Infrastructure monitoring in Elasticsearch - Time & Space Complexity
When monitoring infrastructure with Elasticsearch, we want to know how the time to get results changes as we add more data.
We ask: How does searching logs or metrics grow when the system gets bigger?
Analyze the time complexity of the following Elasticsearch query for monitoring.
GET /infrastructure-logs/_search
{
"query": {
"bool": {
"filter": [
{ "term": { "host.name": "server1" } },
{ "range": { "@timestamp": { "gte": "now-1h" } } }
]
}
}
}
This query finds logs from one server in the last hour to monitor its status.
Look for repeated work done by Elasticsearch when running this query.
- Primary operation: Scanning log entries matching the filters.
- How many times: Once for each log entry in the time range and server.
As the number of logs grows, the work to find matching entries grows too.

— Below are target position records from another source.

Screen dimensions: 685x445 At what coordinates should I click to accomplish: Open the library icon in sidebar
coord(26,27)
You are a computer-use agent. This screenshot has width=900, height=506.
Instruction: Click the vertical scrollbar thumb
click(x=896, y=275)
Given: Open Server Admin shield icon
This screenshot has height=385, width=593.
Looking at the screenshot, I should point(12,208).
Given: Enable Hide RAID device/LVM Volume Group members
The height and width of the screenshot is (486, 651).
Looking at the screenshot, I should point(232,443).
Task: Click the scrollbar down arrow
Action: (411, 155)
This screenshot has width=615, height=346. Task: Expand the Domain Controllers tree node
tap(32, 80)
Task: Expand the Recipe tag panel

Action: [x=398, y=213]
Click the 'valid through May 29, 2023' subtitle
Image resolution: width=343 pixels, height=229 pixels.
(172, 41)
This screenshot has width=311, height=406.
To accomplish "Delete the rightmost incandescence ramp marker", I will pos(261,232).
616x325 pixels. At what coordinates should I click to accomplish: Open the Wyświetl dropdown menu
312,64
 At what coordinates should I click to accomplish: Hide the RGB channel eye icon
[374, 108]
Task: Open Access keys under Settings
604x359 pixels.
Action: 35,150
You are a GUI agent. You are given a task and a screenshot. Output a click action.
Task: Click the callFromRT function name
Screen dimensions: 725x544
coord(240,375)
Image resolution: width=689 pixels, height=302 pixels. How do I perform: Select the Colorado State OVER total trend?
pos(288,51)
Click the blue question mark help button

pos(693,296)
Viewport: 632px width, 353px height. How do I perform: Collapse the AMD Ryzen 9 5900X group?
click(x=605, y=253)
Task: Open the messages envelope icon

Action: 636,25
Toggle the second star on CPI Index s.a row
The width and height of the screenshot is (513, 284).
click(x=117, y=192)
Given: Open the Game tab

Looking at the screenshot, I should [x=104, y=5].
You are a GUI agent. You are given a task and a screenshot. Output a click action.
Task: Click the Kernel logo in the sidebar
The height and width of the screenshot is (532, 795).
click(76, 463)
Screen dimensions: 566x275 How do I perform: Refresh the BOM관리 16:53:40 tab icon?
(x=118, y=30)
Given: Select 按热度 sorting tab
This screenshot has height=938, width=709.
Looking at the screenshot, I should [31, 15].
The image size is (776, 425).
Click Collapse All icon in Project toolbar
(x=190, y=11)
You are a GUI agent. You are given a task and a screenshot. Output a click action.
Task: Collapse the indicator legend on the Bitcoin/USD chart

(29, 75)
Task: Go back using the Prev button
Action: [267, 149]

| Input Size (n) | Approx. Operations |
|---|---|
| 10 logs | About 10 checks |
| 100 logs | About 100 checks |
| 1000 logs | About 1000 checks |
Pattern observation: The work grows roughly in direct proportion to the number of logs checked.
Time Complexity: O(n)
This means the time to get results grows linearly with the number of logs to check.
[X] Wrong: "The query time stays the same no matter how many logs there are."
[OK] Correct: More logs mean more data to scan, so the query takes longer as logs increase.
Understanding how query time grows helps you design better monitoring and explain system behavior clearly.
What if we added an index on the "host.name" field? How would the time complexity change?